**The task**
Would you filter the listing below so that only lines with the word "agent" remain?

**Data**
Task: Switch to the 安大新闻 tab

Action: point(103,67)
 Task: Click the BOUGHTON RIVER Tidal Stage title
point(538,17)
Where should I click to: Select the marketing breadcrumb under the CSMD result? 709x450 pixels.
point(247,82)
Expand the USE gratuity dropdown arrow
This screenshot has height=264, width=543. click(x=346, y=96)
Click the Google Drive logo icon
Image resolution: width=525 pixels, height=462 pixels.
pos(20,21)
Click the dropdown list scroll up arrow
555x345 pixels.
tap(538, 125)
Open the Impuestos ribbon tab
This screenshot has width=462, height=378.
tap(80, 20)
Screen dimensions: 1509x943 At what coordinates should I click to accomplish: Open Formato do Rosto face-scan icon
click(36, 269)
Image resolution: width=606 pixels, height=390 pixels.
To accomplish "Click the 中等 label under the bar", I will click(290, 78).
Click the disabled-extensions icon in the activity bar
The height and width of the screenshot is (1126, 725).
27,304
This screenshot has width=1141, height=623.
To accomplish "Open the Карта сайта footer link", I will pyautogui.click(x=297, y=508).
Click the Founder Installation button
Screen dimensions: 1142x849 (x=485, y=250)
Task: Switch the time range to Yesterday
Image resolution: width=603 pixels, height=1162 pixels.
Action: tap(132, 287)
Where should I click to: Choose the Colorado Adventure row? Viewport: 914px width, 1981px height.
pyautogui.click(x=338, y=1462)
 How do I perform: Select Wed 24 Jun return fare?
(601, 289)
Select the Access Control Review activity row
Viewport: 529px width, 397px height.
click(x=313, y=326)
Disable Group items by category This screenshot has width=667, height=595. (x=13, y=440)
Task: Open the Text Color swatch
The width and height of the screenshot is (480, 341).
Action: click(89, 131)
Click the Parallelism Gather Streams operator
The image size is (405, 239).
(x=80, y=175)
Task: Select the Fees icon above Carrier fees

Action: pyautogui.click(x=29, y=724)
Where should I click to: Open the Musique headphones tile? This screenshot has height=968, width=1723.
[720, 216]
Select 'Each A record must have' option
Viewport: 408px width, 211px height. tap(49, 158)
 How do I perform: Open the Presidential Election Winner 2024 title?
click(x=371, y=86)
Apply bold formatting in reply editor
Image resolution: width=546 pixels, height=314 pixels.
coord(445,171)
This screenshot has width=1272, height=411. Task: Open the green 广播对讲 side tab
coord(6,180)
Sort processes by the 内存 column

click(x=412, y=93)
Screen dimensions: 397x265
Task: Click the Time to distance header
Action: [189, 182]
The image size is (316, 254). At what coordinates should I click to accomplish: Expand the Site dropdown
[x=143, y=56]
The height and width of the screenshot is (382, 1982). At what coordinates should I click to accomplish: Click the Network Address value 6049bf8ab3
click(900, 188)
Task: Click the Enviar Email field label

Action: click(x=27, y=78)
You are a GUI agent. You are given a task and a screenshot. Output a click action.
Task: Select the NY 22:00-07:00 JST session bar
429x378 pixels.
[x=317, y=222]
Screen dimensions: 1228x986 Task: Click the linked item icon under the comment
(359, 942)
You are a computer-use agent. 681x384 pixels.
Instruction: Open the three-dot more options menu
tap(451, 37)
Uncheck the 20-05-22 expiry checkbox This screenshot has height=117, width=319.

**Exercise response**
You are a GUI agent. You are given a task and a screenshot. Output a click action.
You are a computer-use agent. 681x384 pixels.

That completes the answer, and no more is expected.